On my Macbook Air, M1 version, without Rosetta, the same script can not be run with 2 processes or more, I had to force the export OMP_NUM_THREADS=1

ilovescience · December 29, 2020, 2:49am

Again this is likely some optimization that PyTorch hasn’t supported. Have you tried running some experiments with pure PyTorch to compare?

ysimonx · December 29, 2020, 8:02am

ok, i will give it a try

ysimonx · December 29, 2020, 6:44pm

hi @ilovescience

I just ran https://pytorch.org/tutorials/beginner/blitz/cifar10_tutorial.html#sphx-glr-beginner-blitz-cifar10-tutorial-py
where some scripts use 2 workers … and i have to say that everything went well
Core 5 and Core 6 were able to train the classifier multithreads

vincentwi · December 31, 2020, 2:07am

if you have pytorch are you then able to install the entire fastbook package? Meanining, can you fully do the fast.ai bootcamp on Apple Silicon (M1)?

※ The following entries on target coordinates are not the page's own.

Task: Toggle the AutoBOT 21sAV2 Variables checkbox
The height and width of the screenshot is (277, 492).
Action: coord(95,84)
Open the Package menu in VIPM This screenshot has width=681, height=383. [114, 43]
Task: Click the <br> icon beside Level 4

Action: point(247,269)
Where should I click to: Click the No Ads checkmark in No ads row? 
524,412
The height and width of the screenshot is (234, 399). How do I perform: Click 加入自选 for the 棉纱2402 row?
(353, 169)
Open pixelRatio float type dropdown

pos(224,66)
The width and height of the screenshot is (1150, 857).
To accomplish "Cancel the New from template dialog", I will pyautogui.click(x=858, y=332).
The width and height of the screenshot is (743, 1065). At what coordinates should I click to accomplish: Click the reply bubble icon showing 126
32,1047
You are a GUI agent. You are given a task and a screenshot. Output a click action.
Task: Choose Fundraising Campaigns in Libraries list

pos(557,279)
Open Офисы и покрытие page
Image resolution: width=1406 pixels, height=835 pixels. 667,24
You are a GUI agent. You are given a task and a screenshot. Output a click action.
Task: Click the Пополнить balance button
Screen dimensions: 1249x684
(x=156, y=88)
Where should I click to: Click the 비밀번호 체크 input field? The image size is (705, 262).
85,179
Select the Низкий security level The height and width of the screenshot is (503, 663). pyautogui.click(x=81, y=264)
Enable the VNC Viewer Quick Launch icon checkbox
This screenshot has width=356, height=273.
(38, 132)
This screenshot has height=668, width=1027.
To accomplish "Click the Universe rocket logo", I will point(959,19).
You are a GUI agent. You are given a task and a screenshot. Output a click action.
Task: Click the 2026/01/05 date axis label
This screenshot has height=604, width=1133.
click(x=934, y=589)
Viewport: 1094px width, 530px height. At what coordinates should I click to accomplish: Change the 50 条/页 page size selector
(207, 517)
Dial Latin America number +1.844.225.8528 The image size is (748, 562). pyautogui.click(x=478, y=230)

ysimonx · December 31, 2020, 10:26am

@vincentwi

i was able to import the whole fastbook package, but in order to run and test “part 1” of the book,

github.com

fastai/fastbook/blob/master/01_intro.ipynb

{
 "cells": [
  {
   "cell_type": "code",
   "execution_count": null,
   "metadata": {},
   "outputs": [],
   "source": [
    "#hide\n",
    "!pip install -Uqq fastbook\n",
    "import fastbook\n",
    "fastbook.setup_book()"
   ]
  },
  {
   "cell_type": "code",
   "execution_count": null,
   "metadata": {},
   "outputs": [],
   "source": [

This file has been truncated. show original

until the part where you can upload a picture, and guess if this is a cat or not

before starting “jupyter notebook”, I had to force the env variable
OMP_NUM_THREADS=1
the “learning” part of the python script runs, very very slowly.

In result, i could train the model. yes.
With the same script, my “intel” macbookpro is fastest, by far.

I did not try the remaining code of the script

iTapAndroid · August 19, 2022, 1:20am

I was just able to share the whole model from lesson 1 on my local MBP M1 Max with 24 GPU Cores.